The team announced that the plan focuses “on the internal environment of Groupe CH as well as the external and community environment” and will start with a $1 million seed investment fund. Initiatives are also underway to hire women in key positions within the hockey operations department.
"We want to ensure that our actions will be part of a concerted approach that will bring about positive changes within our company and in the hockey community," Canadiens owner, president, and CEO Geoff Molson said in a statement. "We are proud to have our partners in business and the community joining us in this important action plan."
The announcement comes nearly two months after the Canadiens chose London Knights defenceman Logan Mailloux in the first round of the NHL draft on July 23. Mailloux, who was on loan to SK Lejon in Sweden last season, was fined by Swedish authorities in December after admitting to two charges related to sharing, without her consent, a photo of a woman performing a sexual act.

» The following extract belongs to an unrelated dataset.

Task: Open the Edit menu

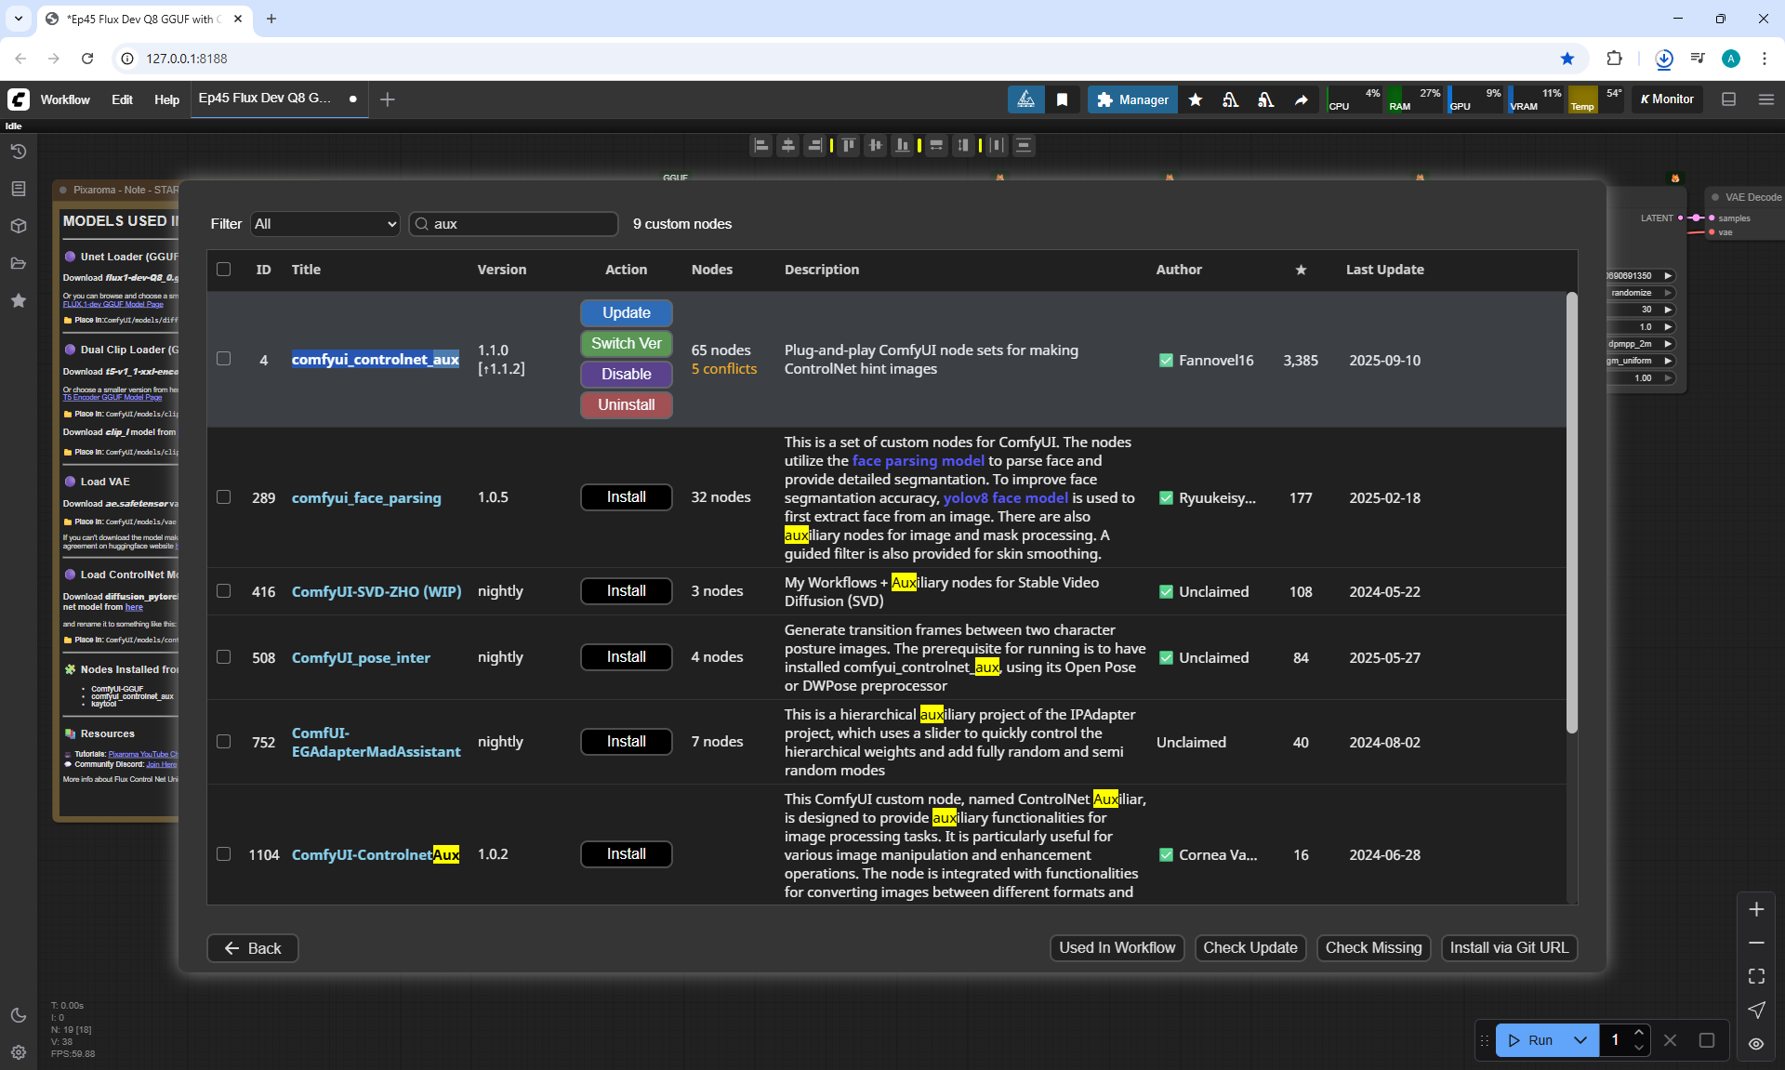Action: [122, 99]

The pick was widely criticized, with Prime Minister Justin Trudeau saying the team "showed a lack of judgement."
Paquette said that while Mailloux is learning and receiving therapy from the organization, there are no plans yet for the 18-year-old to reach out to others in the community.
“In Logan’s actions and his path to being educated, he will be doing some volunteer work,” she explained. “Following some conversations we had with outside council, it was not recommended that Logan speaks to other kids, youth or groups about what happened.

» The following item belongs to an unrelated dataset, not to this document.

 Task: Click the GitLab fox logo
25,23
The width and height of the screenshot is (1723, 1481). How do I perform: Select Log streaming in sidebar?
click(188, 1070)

“He needs to have his own journey – his own credibility – to talk about this. We need to make sure that when he speaks up about what happened and why he did it, he needs to complete his journey as a person.”
In the week leading up to the draft, Mailloux posted a statement on Twitter asking teams not to select him. The Canadiens defied the request by picking him 31st overall, with general manager Marc Bergevin and assistant general manager Trevor Timmins defending the move shortly afterwards.
"We will work closely with him, give him the support that he needs. I know he's been remorseful about the incident, which we truly don't agree with it in all sense of the word,'' Bergevin told reporters after the draft. "But he's a young man who made a serious mistake of judgment.
“And we need to work with him, and we did talk to him and he's very aware of that and very remorseful. So that is a big step.''
The Canadiens announced earlier this summer that Mailloux would not participate in their rookie camp or main training camp this year.
Earlier this month, the Ontario Hockey League suspended Mailloux indefinitely for violating the league's expectation for appropriate conduct by a player. He can apply for reinstatement to the league on Jan. 1.
“We’re still early in this process…we’re going to take things one day at a time, one step at a time with Logan,” director of player development Rob Ramage told reporters on Wednesday. “But he’s motivated, and I believe he’s going to get there.
“There’s a path there before he steps on the ice with the Montreal Canadiens.”
Mailloux has previously said he "deeply regrets" taking a photo of himself and the young woman without consent during an "intimate moment'' and then sharing that photo with his teammates "to impress them.''
Paquette said the organization has reached out to the victim’s family but would not disclose the details of the conversations at the family’s request and to protect their privacy.